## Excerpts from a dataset
+===+

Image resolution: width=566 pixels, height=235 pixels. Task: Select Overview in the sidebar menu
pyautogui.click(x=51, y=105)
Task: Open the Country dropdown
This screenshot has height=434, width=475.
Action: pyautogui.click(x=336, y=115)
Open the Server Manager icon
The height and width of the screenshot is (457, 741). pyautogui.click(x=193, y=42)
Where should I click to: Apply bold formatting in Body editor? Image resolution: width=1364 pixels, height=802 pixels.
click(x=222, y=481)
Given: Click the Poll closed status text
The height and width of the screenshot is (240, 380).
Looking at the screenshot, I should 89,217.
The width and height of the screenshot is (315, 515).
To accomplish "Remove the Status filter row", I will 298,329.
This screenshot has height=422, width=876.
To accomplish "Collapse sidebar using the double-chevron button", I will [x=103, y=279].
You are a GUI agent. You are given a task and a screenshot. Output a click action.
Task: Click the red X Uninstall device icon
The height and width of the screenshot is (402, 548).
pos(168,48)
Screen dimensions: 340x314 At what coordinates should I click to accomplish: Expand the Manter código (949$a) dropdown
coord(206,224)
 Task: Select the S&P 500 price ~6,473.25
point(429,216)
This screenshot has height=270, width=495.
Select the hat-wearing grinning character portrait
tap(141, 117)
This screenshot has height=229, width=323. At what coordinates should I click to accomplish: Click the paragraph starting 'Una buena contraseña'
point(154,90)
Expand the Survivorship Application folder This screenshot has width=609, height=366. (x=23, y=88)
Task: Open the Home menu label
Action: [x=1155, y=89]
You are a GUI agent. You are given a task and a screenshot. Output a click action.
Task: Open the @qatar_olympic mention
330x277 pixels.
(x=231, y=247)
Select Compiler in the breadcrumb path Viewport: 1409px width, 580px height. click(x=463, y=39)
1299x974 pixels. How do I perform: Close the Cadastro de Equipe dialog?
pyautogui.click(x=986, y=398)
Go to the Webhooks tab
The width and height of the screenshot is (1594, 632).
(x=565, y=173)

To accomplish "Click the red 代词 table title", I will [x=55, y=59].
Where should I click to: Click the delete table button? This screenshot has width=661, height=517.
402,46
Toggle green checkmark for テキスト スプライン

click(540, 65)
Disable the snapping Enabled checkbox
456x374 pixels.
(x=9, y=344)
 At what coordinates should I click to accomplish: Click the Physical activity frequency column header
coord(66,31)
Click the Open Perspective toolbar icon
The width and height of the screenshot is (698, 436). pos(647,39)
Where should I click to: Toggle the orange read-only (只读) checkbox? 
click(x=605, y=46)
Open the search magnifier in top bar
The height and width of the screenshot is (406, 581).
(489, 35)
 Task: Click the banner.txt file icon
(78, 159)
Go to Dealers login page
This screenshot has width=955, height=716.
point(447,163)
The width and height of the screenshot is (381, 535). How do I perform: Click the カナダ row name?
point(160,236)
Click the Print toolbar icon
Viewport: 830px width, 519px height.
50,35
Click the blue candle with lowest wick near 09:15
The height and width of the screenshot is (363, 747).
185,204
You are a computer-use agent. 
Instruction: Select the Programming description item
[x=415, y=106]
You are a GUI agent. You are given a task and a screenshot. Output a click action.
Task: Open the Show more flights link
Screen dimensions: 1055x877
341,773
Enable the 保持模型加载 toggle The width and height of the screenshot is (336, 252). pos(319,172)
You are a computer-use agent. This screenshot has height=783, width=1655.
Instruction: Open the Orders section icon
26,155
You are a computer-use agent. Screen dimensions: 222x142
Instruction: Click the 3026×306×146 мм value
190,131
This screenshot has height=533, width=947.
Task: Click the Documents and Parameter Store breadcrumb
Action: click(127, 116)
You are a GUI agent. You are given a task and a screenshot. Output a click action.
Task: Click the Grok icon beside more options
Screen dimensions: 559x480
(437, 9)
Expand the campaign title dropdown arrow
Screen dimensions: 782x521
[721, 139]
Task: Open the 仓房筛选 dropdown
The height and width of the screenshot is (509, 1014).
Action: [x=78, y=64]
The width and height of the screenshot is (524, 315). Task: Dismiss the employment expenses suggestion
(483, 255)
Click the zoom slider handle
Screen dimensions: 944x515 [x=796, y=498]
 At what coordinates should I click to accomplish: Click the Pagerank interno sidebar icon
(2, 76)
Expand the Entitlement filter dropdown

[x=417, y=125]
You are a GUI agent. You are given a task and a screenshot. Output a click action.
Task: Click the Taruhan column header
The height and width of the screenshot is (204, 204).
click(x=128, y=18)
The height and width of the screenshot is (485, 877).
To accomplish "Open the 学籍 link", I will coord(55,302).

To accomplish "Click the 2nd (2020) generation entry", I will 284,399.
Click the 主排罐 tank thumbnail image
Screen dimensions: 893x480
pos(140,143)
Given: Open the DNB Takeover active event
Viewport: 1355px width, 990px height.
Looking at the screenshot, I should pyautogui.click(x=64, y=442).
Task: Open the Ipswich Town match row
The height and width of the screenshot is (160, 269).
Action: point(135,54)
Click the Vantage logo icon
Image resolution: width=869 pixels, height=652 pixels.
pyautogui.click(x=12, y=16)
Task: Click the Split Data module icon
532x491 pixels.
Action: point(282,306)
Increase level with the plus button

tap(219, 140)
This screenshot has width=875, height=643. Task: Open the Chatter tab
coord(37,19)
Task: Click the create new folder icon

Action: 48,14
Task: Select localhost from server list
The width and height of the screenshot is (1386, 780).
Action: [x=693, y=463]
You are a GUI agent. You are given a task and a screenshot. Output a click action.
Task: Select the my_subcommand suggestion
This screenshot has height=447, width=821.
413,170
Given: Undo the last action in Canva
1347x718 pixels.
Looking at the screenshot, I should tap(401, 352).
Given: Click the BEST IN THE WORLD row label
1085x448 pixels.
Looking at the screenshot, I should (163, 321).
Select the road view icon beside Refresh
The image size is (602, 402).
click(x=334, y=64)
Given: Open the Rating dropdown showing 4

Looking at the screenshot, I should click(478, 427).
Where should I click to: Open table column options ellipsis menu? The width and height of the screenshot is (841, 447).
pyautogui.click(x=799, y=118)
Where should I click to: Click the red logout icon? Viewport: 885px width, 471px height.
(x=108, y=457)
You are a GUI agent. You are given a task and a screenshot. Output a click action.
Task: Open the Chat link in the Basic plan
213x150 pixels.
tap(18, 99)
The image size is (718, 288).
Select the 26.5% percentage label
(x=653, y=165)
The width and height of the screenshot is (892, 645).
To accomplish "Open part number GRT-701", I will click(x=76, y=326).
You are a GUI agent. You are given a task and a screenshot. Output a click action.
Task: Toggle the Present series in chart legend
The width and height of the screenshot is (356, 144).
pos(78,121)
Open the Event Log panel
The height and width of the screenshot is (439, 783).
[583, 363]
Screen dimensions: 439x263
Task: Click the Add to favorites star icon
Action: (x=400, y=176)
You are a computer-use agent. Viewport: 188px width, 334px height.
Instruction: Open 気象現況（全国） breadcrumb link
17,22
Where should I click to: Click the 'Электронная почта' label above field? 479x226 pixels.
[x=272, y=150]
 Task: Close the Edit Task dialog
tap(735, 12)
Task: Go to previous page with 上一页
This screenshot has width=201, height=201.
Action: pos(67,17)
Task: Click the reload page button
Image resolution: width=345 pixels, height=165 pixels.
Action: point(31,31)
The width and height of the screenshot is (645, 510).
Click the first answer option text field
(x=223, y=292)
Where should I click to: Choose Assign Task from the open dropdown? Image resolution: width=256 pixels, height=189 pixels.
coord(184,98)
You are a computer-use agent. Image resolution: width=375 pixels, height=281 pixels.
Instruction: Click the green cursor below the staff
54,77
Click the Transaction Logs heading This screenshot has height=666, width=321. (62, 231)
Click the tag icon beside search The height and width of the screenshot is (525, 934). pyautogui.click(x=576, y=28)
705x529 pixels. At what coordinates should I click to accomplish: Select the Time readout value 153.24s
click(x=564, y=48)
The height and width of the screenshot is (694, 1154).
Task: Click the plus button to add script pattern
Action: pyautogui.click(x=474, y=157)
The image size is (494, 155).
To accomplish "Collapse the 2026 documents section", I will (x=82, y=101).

+===+

Every line of the entries above that includes "more" should be copied.

Task: Open the Show more flights link
Task: Click the Grok icon beside more options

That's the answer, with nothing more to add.